Dolayısıyla Ehli sünnet amelleri tanımlarken onun imanı aslından değil onu olgunlaştıran bir olgu olarak tanımlamışlardır. Dolayısıyla helal görmedikleri sürece içki, hırsızlık, yalan ve zina gibi günah işleyenler Müslüman olarak adlandırılırlar.
Hemen şunu ifade edelim ki, Ehli sünnetin iki kelam alimi olan imam Eş’ari ve imam Maturidi onlar imanın tanımını yaparken dünyevi bir tanım değil ahiretle ilgili bir tanım yapmışlardır. Onlar şeksiz ve şüphesiz iman kalbin tasdiği ifadesi ahirette o kimselerin en asgari olarak müslüman oluşlarını delillendirmektedirler.
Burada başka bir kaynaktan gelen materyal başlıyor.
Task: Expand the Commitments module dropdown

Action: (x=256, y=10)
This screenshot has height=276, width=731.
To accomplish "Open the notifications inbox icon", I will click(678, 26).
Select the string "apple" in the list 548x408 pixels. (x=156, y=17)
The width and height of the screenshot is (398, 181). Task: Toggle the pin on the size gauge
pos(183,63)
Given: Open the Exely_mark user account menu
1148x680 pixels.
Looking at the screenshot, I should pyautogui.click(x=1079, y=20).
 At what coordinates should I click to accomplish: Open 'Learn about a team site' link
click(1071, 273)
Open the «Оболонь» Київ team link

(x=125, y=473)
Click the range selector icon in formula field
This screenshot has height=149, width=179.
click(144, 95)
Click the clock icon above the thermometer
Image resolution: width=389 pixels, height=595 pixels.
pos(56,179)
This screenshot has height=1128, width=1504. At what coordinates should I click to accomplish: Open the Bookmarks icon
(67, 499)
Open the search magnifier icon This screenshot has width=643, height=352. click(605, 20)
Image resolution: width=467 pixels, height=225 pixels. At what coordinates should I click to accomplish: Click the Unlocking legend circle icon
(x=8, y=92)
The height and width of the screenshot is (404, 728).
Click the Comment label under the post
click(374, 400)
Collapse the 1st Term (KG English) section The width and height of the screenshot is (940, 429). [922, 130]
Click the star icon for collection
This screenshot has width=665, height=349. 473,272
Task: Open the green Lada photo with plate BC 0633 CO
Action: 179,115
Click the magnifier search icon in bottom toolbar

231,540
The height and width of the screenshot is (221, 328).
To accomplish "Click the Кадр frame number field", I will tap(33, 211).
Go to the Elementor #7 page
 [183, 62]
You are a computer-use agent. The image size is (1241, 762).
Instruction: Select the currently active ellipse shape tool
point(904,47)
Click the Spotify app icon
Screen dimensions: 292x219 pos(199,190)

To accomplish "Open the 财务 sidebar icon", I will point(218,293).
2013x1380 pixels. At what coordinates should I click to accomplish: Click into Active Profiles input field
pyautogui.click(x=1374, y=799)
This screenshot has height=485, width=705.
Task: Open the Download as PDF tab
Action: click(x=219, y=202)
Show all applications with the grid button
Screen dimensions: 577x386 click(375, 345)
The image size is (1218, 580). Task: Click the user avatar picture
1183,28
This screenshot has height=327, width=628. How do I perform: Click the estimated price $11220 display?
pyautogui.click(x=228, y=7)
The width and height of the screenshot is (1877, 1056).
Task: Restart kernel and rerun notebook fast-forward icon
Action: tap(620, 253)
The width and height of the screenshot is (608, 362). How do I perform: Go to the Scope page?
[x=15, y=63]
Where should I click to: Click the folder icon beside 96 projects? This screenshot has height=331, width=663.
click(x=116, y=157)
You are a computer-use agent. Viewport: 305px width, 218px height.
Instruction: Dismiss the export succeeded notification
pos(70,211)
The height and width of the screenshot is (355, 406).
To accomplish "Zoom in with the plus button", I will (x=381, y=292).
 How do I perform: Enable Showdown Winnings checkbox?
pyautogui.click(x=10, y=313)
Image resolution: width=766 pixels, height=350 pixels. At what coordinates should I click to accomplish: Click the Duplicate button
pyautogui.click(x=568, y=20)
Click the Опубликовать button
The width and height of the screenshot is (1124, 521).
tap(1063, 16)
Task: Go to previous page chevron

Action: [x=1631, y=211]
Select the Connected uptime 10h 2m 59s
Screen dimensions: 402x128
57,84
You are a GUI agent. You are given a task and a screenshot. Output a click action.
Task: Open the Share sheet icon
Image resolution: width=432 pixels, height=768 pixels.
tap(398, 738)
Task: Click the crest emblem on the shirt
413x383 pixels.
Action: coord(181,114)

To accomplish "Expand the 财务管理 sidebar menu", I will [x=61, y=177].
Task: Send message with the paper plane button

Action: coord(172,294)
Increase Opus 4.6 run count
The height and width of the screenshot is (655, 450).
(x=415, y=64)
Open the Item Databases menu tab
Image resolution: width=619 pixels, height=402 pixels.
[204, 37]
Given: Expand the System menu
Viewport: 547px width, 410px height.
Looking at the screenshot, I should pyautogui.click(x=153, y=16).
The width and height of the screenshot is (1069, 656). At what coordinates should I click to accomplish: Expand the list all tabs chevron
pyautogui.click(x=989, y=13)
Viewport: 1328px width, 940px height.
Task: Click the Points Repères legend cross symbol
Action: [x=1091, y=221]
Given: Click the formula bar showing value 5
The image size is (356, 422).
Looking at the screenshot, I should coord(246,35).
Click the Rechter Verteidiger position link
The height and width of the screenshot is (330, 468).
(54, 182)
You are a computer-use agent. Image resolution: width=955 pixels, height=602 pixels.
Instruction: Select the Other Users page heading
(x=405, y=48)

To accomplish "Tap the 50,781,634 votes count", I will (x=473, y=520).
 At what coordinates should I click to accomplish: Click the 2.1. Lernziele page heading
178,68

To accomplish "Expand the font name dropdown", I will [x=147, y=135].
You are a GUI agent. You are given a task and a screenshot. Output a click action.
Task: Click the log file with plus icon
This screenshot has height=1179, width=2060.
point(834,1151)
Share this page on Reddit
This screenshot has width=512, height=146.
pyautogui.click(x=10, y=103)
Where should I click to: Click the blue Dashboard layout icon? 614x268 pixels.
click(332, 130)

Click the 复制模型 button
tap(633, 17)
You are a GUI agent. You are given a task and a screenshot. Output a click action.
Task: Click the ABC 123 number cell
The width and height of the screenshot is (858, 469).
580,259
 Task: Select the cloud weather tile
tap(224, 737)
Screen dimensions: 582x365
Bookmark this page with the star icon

Dolaysıyla imam Eş’ari ve imam Maturidi imanın kalp ile tasdik olan tanımları dünya ile ilgili değil ahiretle ilgili olan bir tanımdır. Hatta birçok Alim kendi kitaplarında bu iki alimin görüşünü serd ederek ‘’Kim dünyada söz ve amellerinde islam’ını ispatlamaz ise bu kimse kafir olarak görülür.’’ Bu kimseler Müslüman olarak isimlendirilmezler. Onlar imanı ispatlanması gereken bir şart olarak görmüşlerdir. Zaten islam ahkamının icra edilmesi, müslüman kadın ile evlenme, miras sahibi olma, öldüklerinde kefenlenmesi, yıkanması, cenaze namazlarının kılınması, kafirlerle benzerlikte ayrılmaları ve islam haklarının onlar üzerinde terettüp edilmesi için bu kimseler imanların ispatlamakla mükelleftirler.
Dolayısıyla kalp ile tasdik ahiretle ilgili bir tanımdır, dünya ile ilgili tanım değildir. Maalesef bu iki büyük alim o kadar istismar edilmiş ki, bugün tarikatlarçılar ehli sünneti kendi murci’ye akideleri ile işgal etmek adına, bu iki kelam alimin bu iman tanımını istismar ederek, kendi sapık akidelerini topluma dayatmakla beraber ehli sünnetin akidesini dejenere etmektedirler.